I don’t just see myself as an author, father, husband, pastor, I see myself a a saboteur of the culture of hopelessness pervading our nation, guerrilla fighter against secular religion (very similar to Baal worship). I see myself as a soldier in the army of the Lord combating mediocrity and so-called toleration which is anything but, masquerading as enlightened candor. My friend, although I was never his peer, and professor at Harvard, Erich Goldhagen, a survivor of the Holocaust told me something I will never forget. “Stobaugh,” Professor Goldhagen said, “Do not think that the Nazis were immoral. On the contrarily. They were veritable Puritans!” Of course Dr. G did not mean the “Puritans” in New England but “Puritans” as in religious, moral people. Committed Nazis in fact practiced all sorts of moral, religious, behavior: sobriety, chastity, honesty, and courage. “The problem is,” Dr. G explained, “the worst sort of people are those who are moral but whose ethics stem from some cause or world view connected to a political agenda.” The Nazis’ morality was divorced from Judeo-Christianity. Again, this week, I see a nation motivated by a cause whose god is a foreign, alien presence to my pantheon and, again, I find myself moving farther away from the Asherah poles. It is with you and our God, Mt. Laurel UCC, that I place my heraldry!

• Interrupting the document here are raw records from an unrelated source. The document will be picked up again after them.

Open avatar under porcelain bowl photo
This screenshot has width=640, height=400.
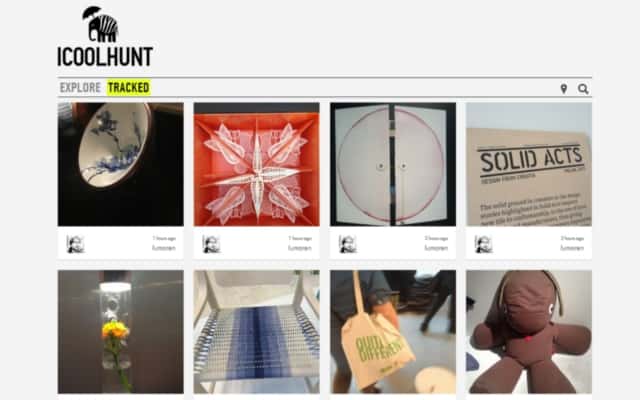[76, 244]
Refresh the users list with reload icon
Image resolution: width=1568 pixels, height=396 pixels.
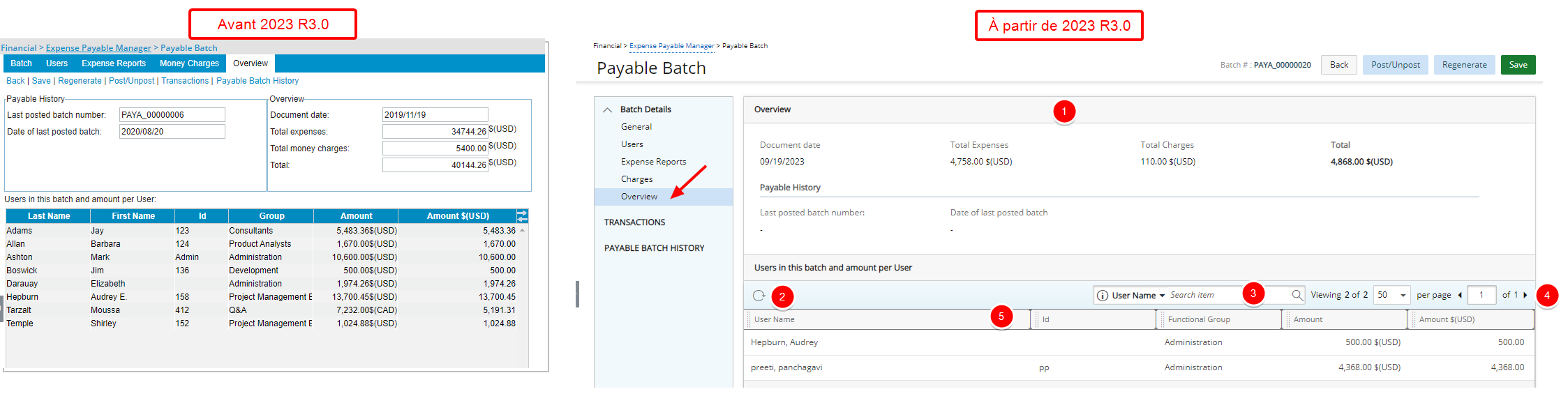(759, 296)
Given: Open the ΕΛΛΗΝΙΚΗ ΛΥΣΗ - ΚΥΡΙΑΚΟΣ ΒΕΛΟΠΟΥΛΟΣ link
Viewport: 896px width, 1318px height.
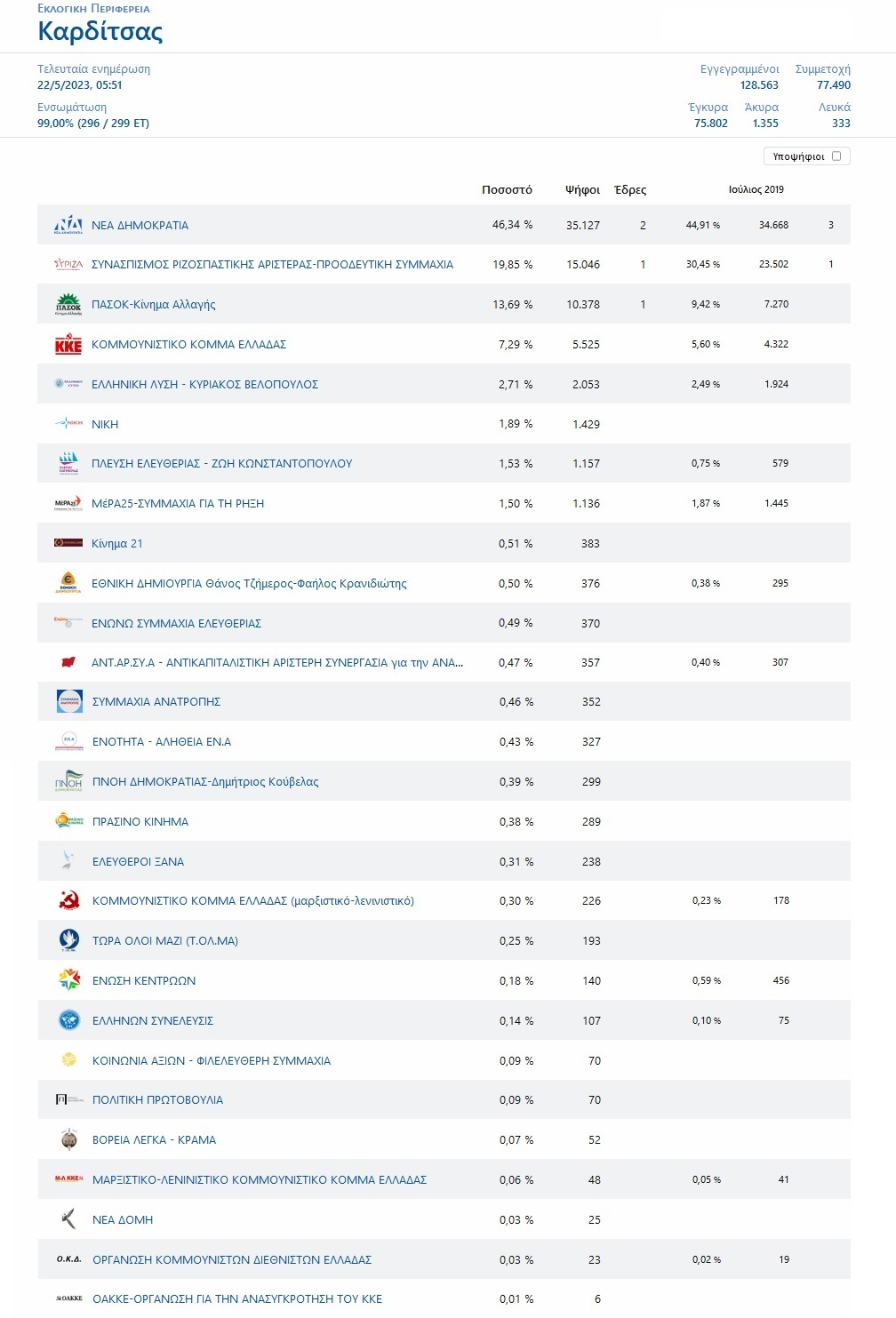Looking at the screenshot, I should click(204, 385).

The World Happiness Report

The WASHINGTON TIMES today reported that the USA is not a happy place. The World Happiness Report, a survey based on Gallup polling data across some 156 countries, has determined that Finland is the world’s happiest country.The United States did not fare particularly well, coming in at its lowest ranking since the survey began. We’re now the 19th happiest people in the world, between Belgium and the Czech Republic. “The years since 2010 have not been good ones for happiness and well-being among Americans,” the survey’s authors write. “Even as the United States economy improved after the end of the Great Recession in 2009, happiness among adults did not rebound to the higher levels of the 1990s, continuing a slow decline ongoing since at least 2000.”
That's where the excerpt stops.